_PROMPT_
Can you return the material verbatim, beginning at its first line and stopping after the line that contains "click(37, 184)"?
##### LISTED ENTRIES
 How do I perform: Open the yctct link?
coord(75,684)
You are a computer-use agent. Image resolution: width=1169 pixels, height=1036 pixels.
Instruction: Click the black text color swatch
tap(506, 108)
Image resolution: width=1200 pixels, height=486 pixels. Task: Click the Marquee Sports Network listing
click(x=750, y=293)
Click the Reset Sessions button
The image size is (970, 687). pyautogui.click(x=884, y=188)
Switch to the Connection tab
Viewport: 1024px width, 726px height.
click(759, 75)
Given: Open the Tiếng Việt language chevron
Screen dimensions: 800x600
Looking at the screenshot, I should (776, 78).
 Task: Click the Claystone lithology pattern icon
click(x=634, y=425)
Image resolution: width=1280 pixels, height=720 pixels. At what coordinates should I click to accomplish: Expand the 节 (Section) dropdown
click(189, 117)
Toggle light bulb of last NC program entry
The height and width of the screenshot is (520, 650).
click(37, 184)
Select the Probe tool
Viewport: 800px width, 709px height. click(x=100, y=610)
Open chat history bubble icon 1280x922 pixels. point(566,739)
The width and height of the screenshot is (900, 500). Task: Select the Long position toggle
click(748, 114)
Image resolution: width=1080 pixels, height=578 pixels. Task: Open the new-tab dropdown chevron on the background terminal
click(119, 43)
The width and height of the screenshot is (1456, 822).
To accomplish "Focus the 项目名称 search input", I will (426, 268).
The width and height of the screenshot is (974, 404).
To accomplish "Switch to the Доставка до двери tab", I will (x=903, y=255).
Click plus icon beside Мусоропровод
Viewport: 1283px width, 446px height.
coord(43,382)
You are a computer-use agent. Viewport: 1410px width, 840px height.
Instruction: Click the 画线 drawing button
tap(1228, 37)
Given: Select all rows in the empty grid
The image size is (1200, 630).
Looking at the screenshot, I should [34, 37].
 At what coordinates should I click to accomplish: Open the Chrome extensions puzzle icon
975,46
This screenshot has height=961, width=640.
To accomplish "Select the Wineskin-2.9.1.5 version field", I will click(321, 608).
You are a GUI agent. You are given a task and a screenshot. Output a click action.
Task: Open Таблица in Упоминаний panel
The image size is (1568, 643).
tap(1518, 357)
##########
_FULL SOLUTION_
 How do I perform: Open the yctct link?
coord(75,684)
You are a computer-use agent. Image resolution: width=1169 pixels, height=1036 pixels.
Instruction: Click the black text color swatch
tap(506, 108)
Image resolution: width=1200 pixels, height=486 pixels. Task: Click the Marquee Sports Network listing
click(x=750, y=293)
Click the Reset Sessions button
The image size is (970, 687). pyautogui.click(x=884, y=188)
Switch to the Connection tab
Viewport: 1024px width, 726px height.
click(759, 75)
Given: Open the Tiếng Việt language chevron
Screen dimensions: 800x600
Looking at the screenshot, I should (776, 78).
 Task: Click the Claystone lithology pattern icon
click(x=634, y=425)
Image resolution: width=1280 pixels, height=720 pixels. At what coordinates should I click to accomplish: Expand the 节 (Section) dropdown
click(189, 117)
Toggle light bulb of last NC program entry
The height and width of the screenshot is (520, 650).
click(37, 184)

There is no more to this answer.